Four new instructions are introduced, that allow to read EOF container’s data section: DATALOAD loads 32-byte word to stack, DATALOADN loads 32-byte word to stack where the word is addressed by a static immediate argument, DATASIZE loads data section size and DATACOPY copies a segment of data section to memory.
Motivation
Clear separation between code and data is one of the main features of EOF1. Data section may contain anything, e.g. compiler’s metadata, but to make it useful for smart contracts, EVM has to have instructions that allow to read from data section. Previously existing instructions for bytecode inspection (CODECOPY, CODESIZE etc.) are deprecated in EOF1 and cannot be used for this purpose.
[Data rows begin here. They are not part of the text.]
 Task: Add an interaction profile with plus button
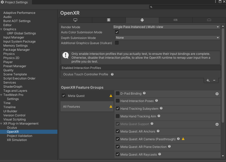pyautogui.click(x=208, y=80)
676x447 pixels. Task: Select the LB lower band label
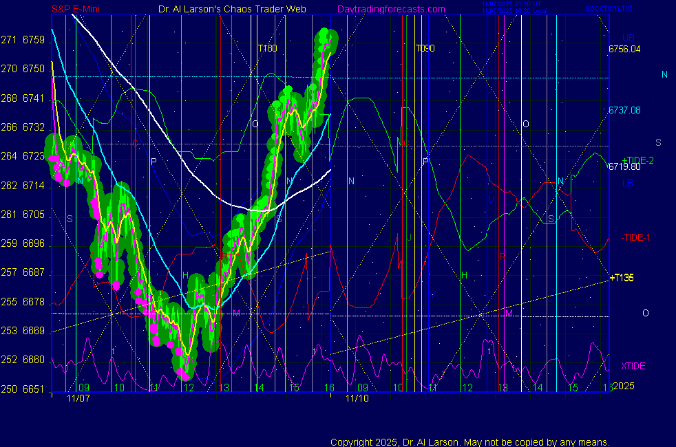[x=628, y=184]
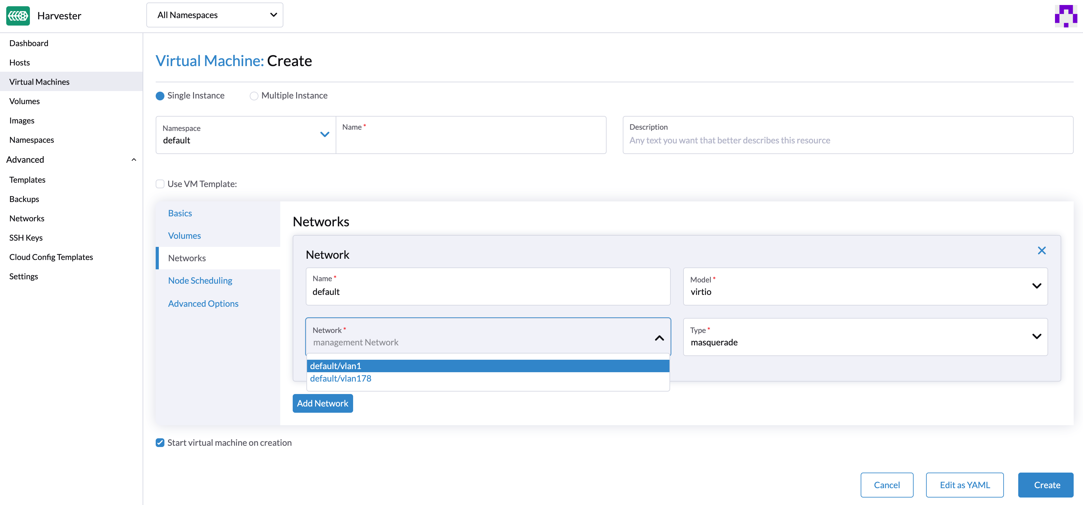Switch to the Volumes tab
1083x505 pixels.
coord(184,236)
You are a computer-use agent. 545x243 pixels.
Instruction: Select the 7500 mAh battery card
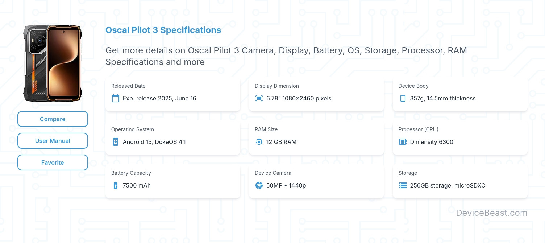173,181
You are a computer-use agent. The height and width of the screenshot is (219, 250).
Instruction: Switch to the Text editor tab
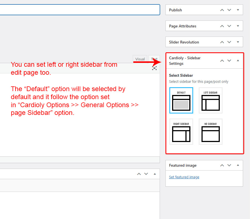pos(154,59)
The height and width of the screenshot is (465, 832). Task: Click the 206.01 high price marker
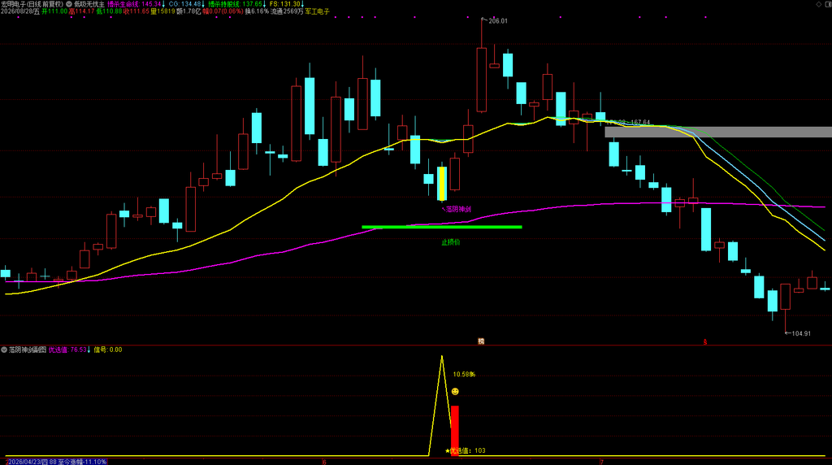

The DATALOAD, DATASIZE, DATACOPY instruction pattern follows the design of existing instructions for reading other kinds of data (i.e. returndata and calldata).
DATALOADN is an optimized version of DATALOAD, where data offset to read is set at compilation time, and therefore need not be validated at run-time, which makes the instruction cheaper.
Specification
We introduce four new instructions on the same block number EIP-3540 is activated on:
If the code is legacy bytecode, all of these instructions result in an exceptional halt. (Note: This means no change to behaviour.)
If the code is valid EOF1, the following execution rules apply:
DATALOAD
Pops one value, offset, from the stack.
Reads [offset:offset+32] segment from the data section and pushes it as 32-byte value to the stack.
If offset + 32 is greater than the data section size, bytes after the end of data section are set to 0.
Deducts 4 gas.
DATALOADN
Has one immediate argument,offset, encoded as a 16-bit unsigned big-endian value.
Pops nothing from the stack.
Reads [offset:offset+32] segment from the data section and pushes it as 32-byte value to the stack.
Deducts 3 gas.
[offset:offset+32] is guaranteed to be within data bounds by code validation.
DATASIZE
Pops nothing from the stack.
Pushes the size of the data section of the active container to the stack.
Deducts 2 gas.
DATACOPY
Pops three values from the stack: mem_offset, offset, size.
Performs memory expansion to mem_offset + size and deducts memory expansion cost.
Deducts 3 + 3 * ((size + 31) // 32) gas for copying.
Reads [offset:offset+size] segment from the data section and writes it to memory starting at offset mem_offset.
If offset + size is greater than data section size, 0 bytes will be copied for bytes after the end of the data section.
Code Validation
We extend code section validation rules (as defined in EIP-3670).
Code section is invalid in case an immediate argument offset of any DATALOADN is such that offset + 32 is greater than data section size, as indicated in the container header before deployment.
RJUMP, RJUMPI and RJUMPV immediate argument value (jump destination relative offset) validation: code section is invalid in case offset points to one of two bytes directly following DATALOADN instruction.
Rationale
Zero-padding on out of bounds access
Existing instructions for reading other kinds of data implicitly pad with zeroes on out of bounds access, with the only exception of return data copying.
It is beneficial to avoid exceptional failures, because compilers can employ optimizations like removing a code that copies data, but never accesses this copy afterwards, but such optimization is possible only if instruction never has other side effects like exceptional abort.
Lack of EXTDATACOPY
EXTCODECOPY instruction is deprecated and rejected in EOF contracts and does not copy contract code when being called in legacy with an EOF contract as target. A replacement instruction EXTDATACOPY has been considered, but decided against in order to reduce the scope of changes.
Data-only contracts which previously relied on EXTCODECOPY are thereby discouraged, but if there is a strong need, support for them can be easily brought back by introducing EXTDATACOPY in a future upgrade.
Backwards Compatibility
This change poses no risk to backwards compatibility, as it is introduced only for EOF1 contracts, for which deploying undefined instructions is not allowed, therefore there are no existing contracts using these instructions. The new instructions are not introduced for legacy bytecode (code which is not EOF formatted).